Choosing \(\lambda\)

  • What is an appropriate “budget” for model complexity?

  • Bias-Variance Trade-off: Decreasing \(\lambda\) reduces bias but increases the variance of the predictions.

  • We need to tune \(\lambda\) to balance these competing issues and achieve good performance on holdout samples.

Cross-validation

Split the data into \(K\) folds (e.g., \(K = 5\)). Fit the model on \(K−1\) folds and tested on the remaining fold. This mimics the setting of gathering new data and testing the model on that data.

Hyperparameter Selection

  • \(\lambda_{\text{min}}\): Minimizes the cross-validation error.

  • \(\lambda_{\text{1se}}\): The simplest model, i.e., largest \(\lambda\), whose error is within one standard error of the minimum. This is a sparser model with comparable performance to the best.

Stability

Bootstrap

  1. Any statistical analysis depends on the particular data observed. Different data would yield different results.

  2. The bootstrap estimates this variability without collecting new data.

  3. In regularized regression, we quantify uncertainty in both predictions \(\hat{y}_i\) and coefficients \(\beta_k\).

Bootstrap Mechanism

Simulate new datasets by resampling the original data with replacement. For each bootstrap iteration \(b = 1, \dots, B\):

  1. Draw \(n\) samples with replacement from \(\{(y_i, x_i)\}_{i=1}^n\) to form

\[\begin{align*} \mathbf{y}^{b} = \begin{pmatrix}y_{1}^{b} \\ \vdots \\ y_{n}^{b}\end{pmatrix}, \quad \mathbf{X}^{b} = \begin{pmatrix}x_{1}^{b} \\ \vdots \\ x_{n}^{b}\end{pmatrix} \end{align*}\]

  1. Refit the model on \((\mathbf{y}^{b}, \mathbf{X}^{b})\) to obtain \(\hat{\beta}^{b}\) and \(\hat{y}_i^{b}\).

Bootstrap Analysis

  • Distribution of \(\{\hat{\beta}_{k}^{b}\}_{b=1}^B\) reveals stability of coefficient \(k\)
  • Distribution of \(\{\hat{y}_{i}^{b}\}_{b=1}^B\) reveals stability of prediction for observation \(i\)

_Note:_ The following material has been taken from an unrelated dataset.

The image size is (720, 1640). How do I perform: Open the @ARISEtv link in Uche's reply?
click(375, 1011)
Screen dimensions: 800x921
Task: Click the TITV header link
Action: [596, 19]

Prediction Stability Plots

Interpretation

Intrinsic Interpretability

These were the properties of intrinsically interpretable models we introduced earlier.

  • Sparsity: The model uses only a few of the many candidate features.
  • Simulatability: The ability to manually calculate the outcome from the inputs.
  • Modularity: Each component can be understood independently from the others.

Parsimony

  • The \(\ell^{1}\)-penalized linear model focuses our attention on a small subset of selected features where \(\hat{\beta}_{j} = 0\).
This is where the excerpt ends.